- [YOUR TASK]:
The response should repeat word for word every line below from the one with "Click the first magenta event marker at 09:30" to the one with "This screenshot has width=640, height=480.", inclusive, and nothing else; leave pictures out.
** Opening DATA EXCERPTS block **
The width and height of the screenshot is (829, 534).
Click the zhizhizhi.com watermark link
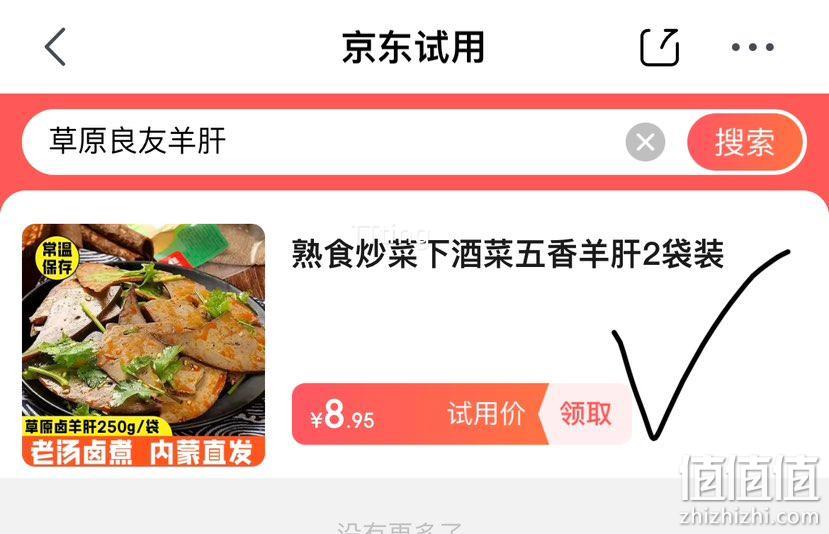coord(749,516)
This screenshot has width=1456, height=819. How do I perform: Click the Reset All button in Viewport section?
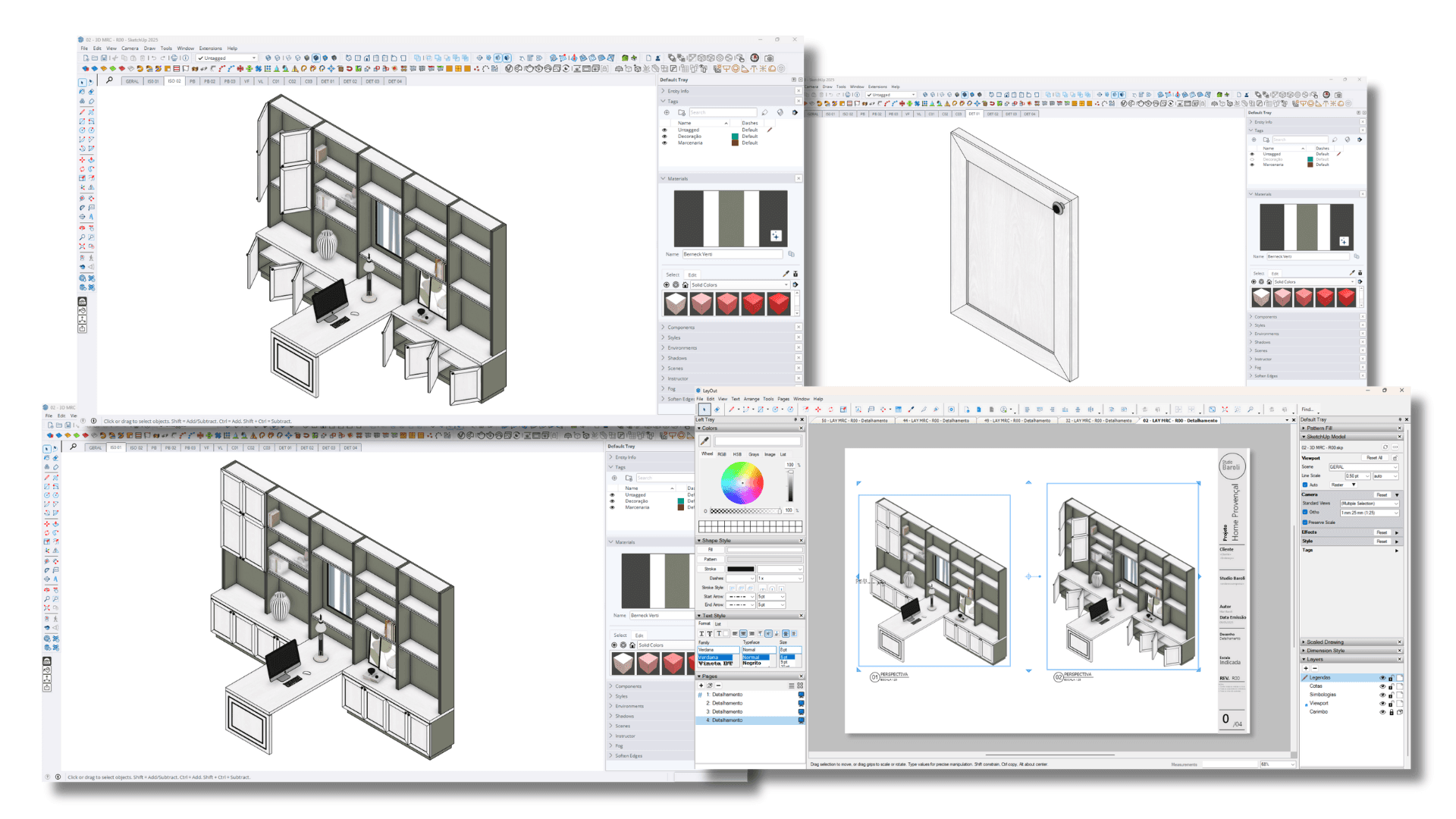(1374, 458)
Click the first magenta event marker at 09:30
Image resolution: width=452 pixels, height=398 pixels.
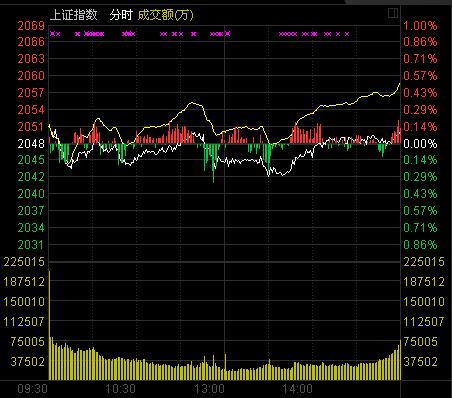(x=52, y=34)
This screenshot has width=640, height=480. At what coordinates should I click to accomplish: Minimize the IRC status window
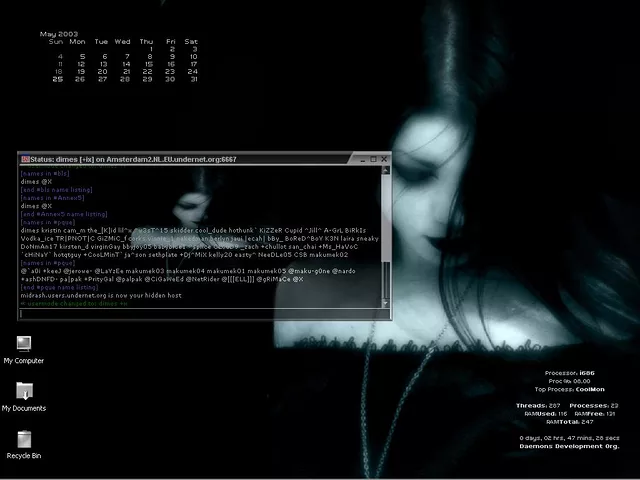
** Closing DATA EXCERPTS block **
** Opening DATA EXCERPTS block **
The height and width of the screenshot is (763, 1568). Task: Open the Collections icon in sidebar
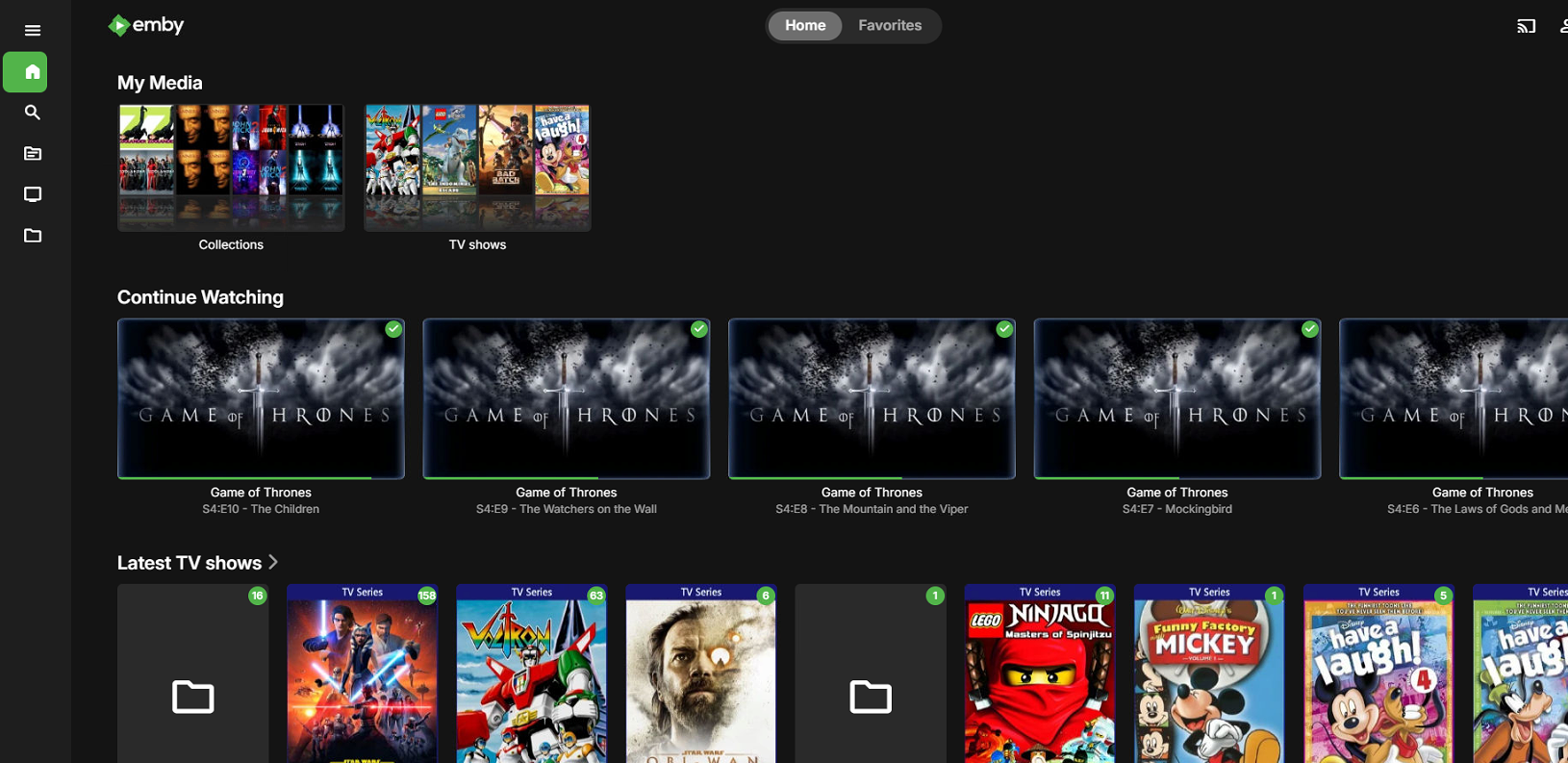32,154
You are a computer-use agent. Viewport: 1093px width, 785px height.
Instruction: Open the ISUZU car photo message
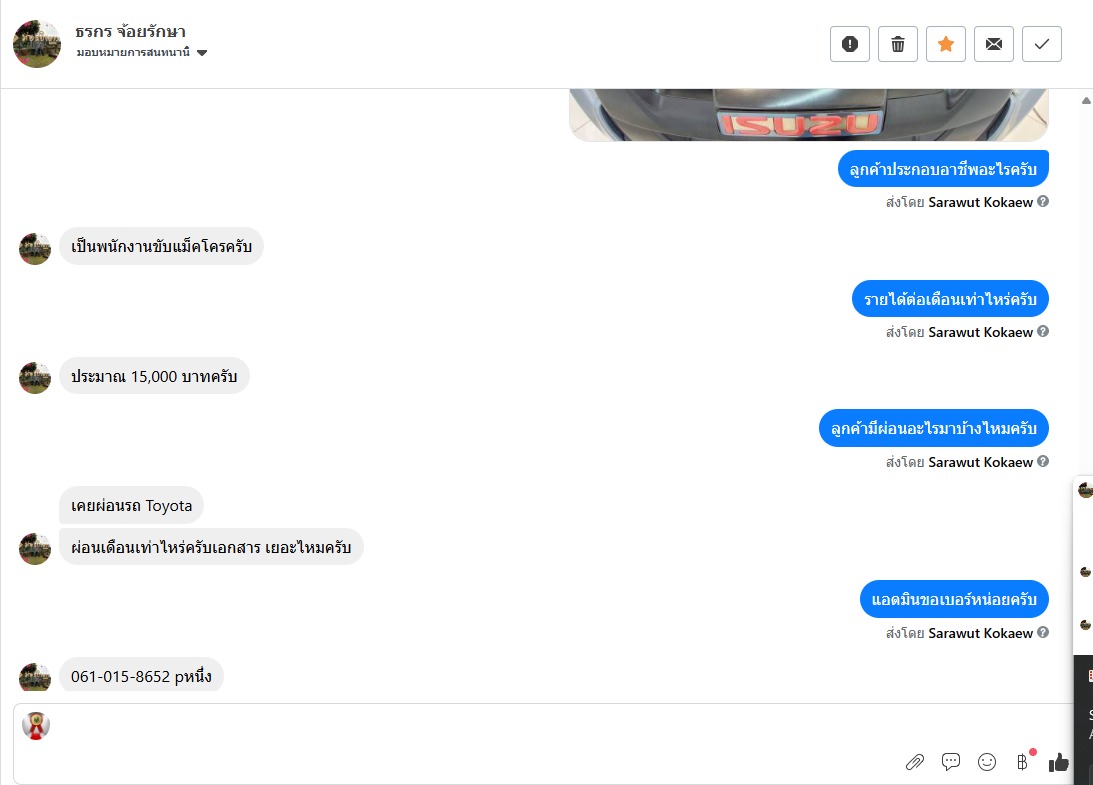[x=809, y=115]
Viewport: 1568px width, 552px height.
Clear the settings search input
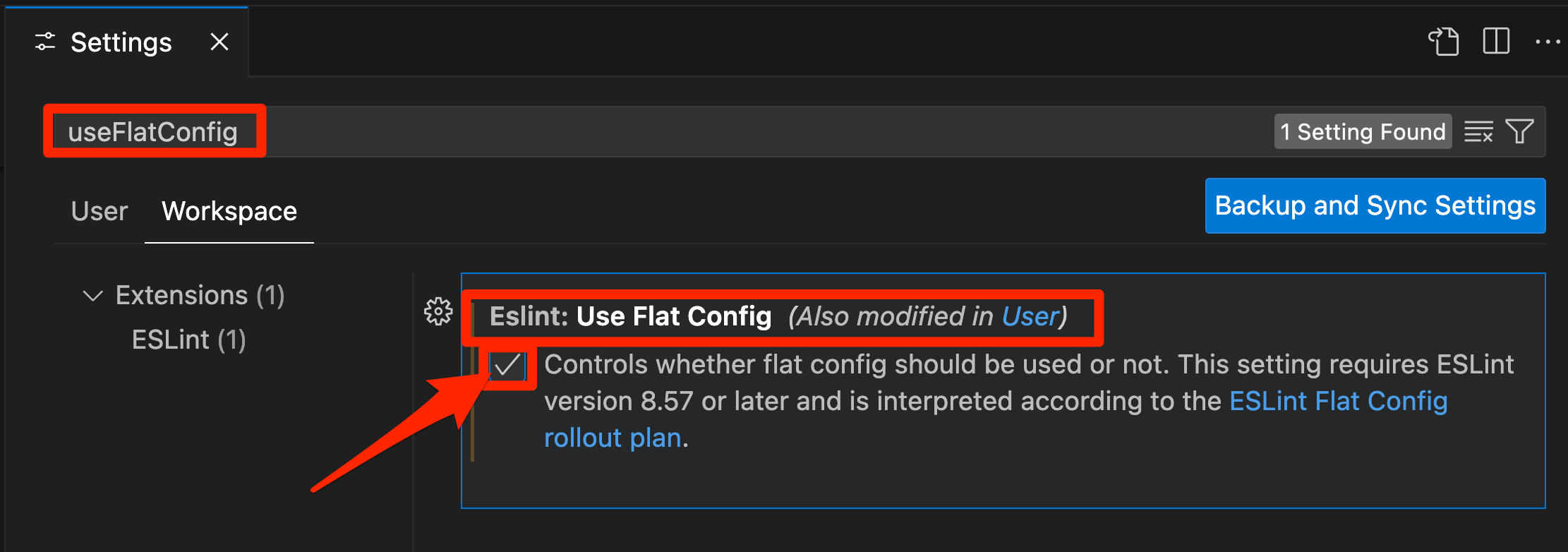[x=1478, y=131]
** Closing DATA EXCERPTS block **
** Opening DATA EXCERPTS block **
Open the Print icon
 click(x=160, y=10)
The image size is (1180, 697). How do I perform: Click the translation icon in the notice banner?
** Closing DATA EXCERPTS block **
- [RESULT BELOW]:
Click the first magenta event marker at 09:30
Image resolution: width=452 pixels, height=398 pixels.
(x=52, y=34)
This screenshot has width=640, height=480. At what coordinates should I click to accomplish: Minimize the IRC status window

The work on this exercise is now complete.